任务说明:
将页面文字中自“1887年,他在给《英国历史”开始、一直到“若干宗教文章杂凑而成的一册。”为止的部分重写一遍，并把其中的“主编”全部改为“总编”。

拜官员腐败与政府反腐败之赐,没听过“权力导致腐败,绝对权力导致绝对腐败”这句话的人,也许已经不多;知道此言是出自阿克顿之口的,大概也不乏其人。但是了解阿克顿其人其事的,却依然极不多见。
 
在史实中寻找信仰和自由价值的佐证
 
1887年,他在给《英国历史评论》主编克莱顿的一封信中,写下这句令人过目不忘的至理名言,然而它仿佛是流传于街头巷尾的谚语,人们并不十分关心它的来源,这似乎是因为它的来源并不十分重要。
 
从某个角度看,确实如此。阿克顿晚年自称一生碌碌无为,他除了做过《剑桥世界近代史》首任主编,为世人留下半部体例独特的史学著作外,本人未曾写下过什么黄钟大吕之作,因此我们今天看到他唯一的那本文集《自由与权力》,也不过是几篇演说、文稿和若干宗教文章杂凑而成的一册。
 
然而,如果一句话能像民间谚言那样世代流传,那也一定是因为它包含着某种智慧。阿克顿并非碰巧说出一句至理名言,他没有用系统的著述来陈述自己的思想,并不意味着他没有自己系统的见解。
 
按给文集作序的希梅尔法伯的说法,阿克顿最伟大之处,在于“他给政治带来了先知的道德热忱,给宗教带来了自由主义政治家的人道关怀;他给这两者同时带来一个真理:权力,不管它是宗教还是世俗的,都是一种堕落的、无耻的和腐败的力量”。
 
这段文字,不但极恰当地指出了阿克顿留给我们的思想遗产的性质,也标明了它的两个重要来源:阿克顿坚定不移的天主教信仰,和他对人类自由的深切关怀。
 
撇开他在这两者之间建立起紧密关系这不易理解的一点不谈,现代史学为避免曲笔,辄以不做“道德法官”为治史者必须恪守的诫律。以此观之,阿克顿显然是犯了大忌。他虽曾师从德国史学巨擘兰克,却一反其师教诲,把历史视为“宗教的真实证言”,始终坚持以道德评史为史家无可推卸的职责。
 
在宗教势力已破相百出的世纪,他却依然笃信超然于人类之上的基督并未失败,因为在他看来,神的统治智慧并不体现于世界的完美,而体现于世界的改善;在这种改善中,自由则是人类所获得的一个最重要的“道德成果”。
 
他那些文约义广的史论文章,执意要在史实中寻找信仰和自由价值的佐证,表现出一派正宗“春秋笔法”的气象,使我们今天读来,也不时有钱钟书先生所谓“如获故物、如遇故人”之感。

以下资料:
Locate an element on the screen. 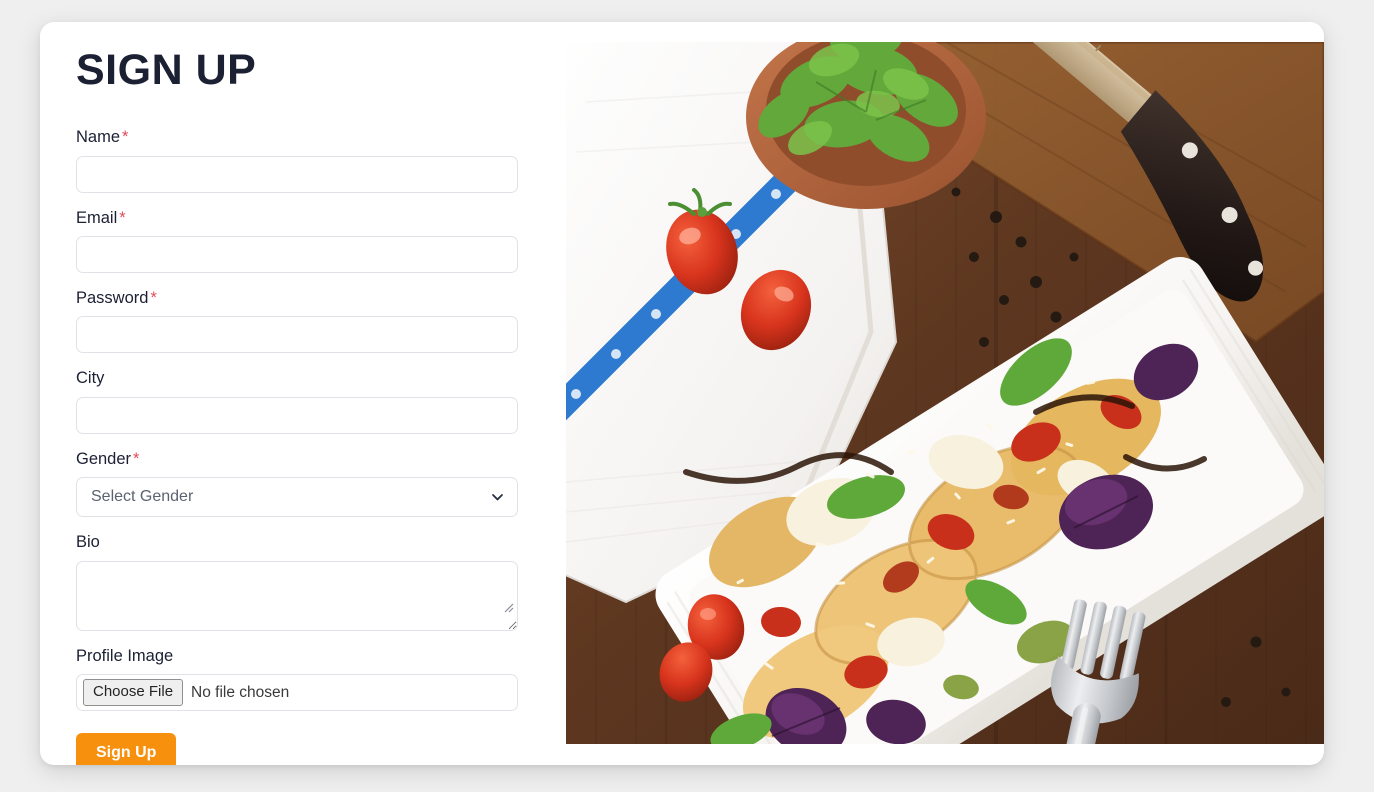 The width and height of the screenshot is (1374, 792). field-city: City is located at coordinates (316, 401).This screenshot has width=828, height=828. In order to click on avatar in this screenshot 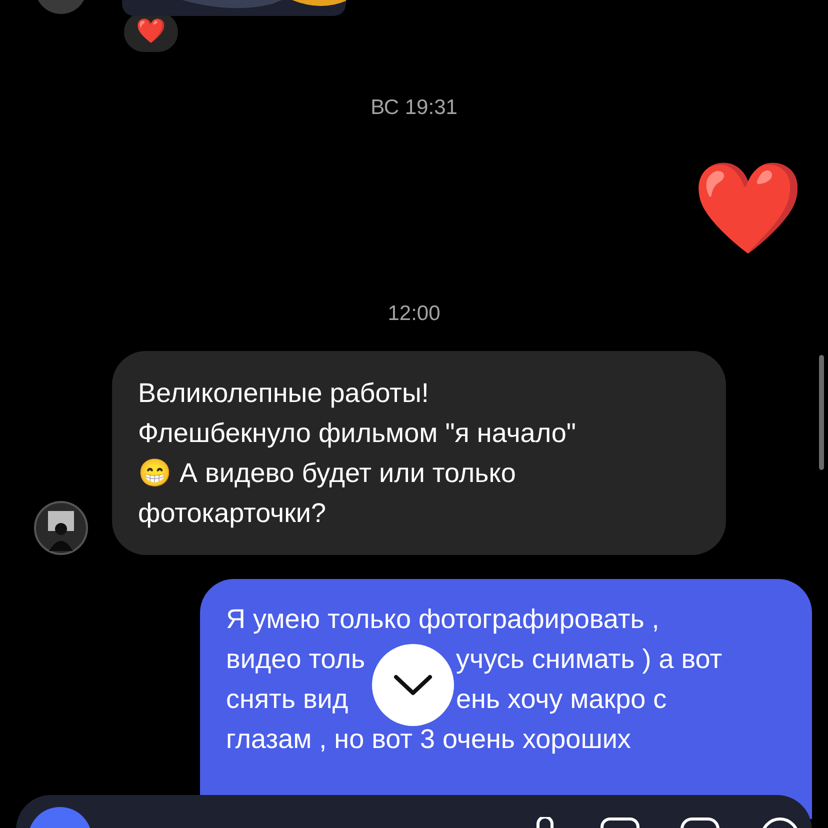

任务答复:
1887年,他在给《英国历史评论》总编克莱顿的一封信中,写下这句令人过目不忘的至理名言,然而它仿佛是流传于街头巷尾的谚语,人们并不十分关心它的来源,这似乎是因为它的来源并不十分重要。
 
从某个角度看,确实如此。阿克顿晚年自称一生碌碌无为,他除了做过《剑桥世界近代史》首任总编,为世人留下半部体例独特的史学著作外,本人未曾写下过什么黄钟大吕之作,因此我们今天看到他唯一的那本文集《自由与权力》,也不过是几篇演说、文稿和若干宗教文章杂凑而成的一册。